Extracted material START

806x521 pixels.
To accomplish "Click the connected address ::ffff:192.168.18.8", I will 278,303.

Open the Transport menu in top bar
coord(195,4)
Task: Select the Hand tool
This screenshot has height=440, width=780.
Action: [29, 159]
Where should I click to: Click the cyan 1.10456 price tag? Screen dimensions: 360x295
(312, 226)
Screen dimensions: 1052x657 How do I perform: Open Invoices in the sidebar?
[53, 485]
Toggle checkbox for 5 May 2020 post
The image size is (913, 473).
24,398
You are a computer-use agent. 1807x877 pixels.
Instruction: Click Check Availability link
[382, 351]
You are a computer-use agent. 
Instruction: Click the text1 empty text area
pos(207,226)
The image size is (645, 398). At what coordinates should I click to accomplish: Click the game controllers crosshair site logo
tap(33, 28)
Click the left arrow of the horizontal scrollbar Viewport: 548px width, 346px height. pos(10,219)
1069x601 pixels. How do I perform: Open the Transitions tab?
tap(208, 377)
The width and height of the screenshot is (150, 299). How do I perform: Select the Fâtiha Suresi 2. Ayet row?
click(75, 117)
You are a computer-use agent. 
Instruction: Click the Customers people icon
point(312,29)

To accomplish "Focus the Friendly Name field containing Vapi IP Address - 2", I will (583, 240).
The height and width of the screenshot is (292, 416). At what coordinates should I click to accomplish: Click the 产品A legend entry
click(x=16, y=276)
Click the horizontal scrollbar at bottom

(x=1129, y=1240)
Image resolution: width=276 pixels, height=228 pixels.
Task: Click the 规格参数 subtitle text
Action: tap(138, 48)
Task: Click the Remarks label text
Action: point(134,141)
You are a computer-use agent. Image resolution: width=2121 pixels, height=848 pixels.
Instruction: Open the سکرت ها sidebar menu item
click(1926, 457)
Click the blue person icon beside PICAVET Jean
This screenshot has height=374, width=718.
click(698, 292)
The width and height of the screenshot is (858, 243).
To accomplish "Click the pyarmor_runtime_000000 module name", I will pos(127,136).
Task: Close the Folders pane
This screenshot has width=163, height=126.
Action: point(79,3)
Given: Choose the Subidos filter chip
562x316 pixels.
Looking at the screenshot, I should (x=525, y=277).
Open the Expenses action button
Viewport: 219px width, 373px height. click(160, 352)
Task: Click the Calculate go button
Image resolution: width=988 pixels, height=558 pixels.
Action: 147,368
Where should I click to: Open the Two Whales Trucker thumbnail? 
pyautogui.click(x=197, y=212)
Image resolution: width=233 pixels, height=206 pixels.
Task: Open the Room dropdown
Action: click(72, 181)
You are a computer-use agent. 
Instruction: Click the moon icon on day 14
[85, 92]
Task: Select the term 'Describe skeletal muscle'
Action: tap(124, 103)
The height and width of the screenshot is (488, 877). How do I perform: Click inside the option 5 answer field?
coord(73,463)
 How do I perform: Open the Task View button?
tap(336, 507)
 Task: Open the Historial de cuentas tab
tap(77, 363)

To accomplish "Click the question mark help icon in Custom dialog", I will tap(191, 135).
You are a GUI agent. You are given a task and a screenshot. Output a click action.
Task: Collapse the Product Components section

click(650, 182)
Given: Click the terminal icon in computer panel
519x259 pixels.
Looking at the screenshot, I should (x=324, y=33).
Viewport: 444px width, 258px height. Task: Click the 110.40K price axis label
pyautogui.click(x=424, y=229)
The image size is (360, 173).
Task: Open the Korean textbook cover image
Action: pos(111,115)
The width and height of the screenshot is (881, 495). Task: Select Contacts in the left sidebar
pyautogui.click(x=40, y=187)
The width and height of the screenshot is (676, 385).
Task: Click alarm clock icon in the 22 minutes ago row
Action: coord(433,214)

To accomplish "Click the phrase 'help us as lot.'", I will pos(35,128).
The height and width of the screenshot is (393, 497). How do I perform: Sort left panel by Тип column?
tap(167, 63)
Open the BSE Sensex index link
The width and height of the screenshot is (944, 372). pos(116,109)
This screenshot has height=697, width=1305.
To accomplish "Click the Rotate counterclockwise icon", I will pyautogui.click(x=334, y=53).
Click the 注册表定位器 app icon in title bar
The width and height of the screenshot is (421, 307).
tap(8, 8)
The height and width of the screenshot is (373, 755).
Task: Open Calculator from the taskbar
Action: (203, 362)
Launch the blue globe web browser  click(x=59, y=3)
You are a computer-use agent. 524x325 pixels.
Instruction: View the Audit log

Extracted material END

[Task brief] Look through the data above. Copy every line with the string "help" in it.

[Task solution]
To accomplish "Click the question mark help icon in Custom dialog", I will tap(191, 135).
To accomplish "Click the phrase 'help us as lot.'", I will pos(35,128).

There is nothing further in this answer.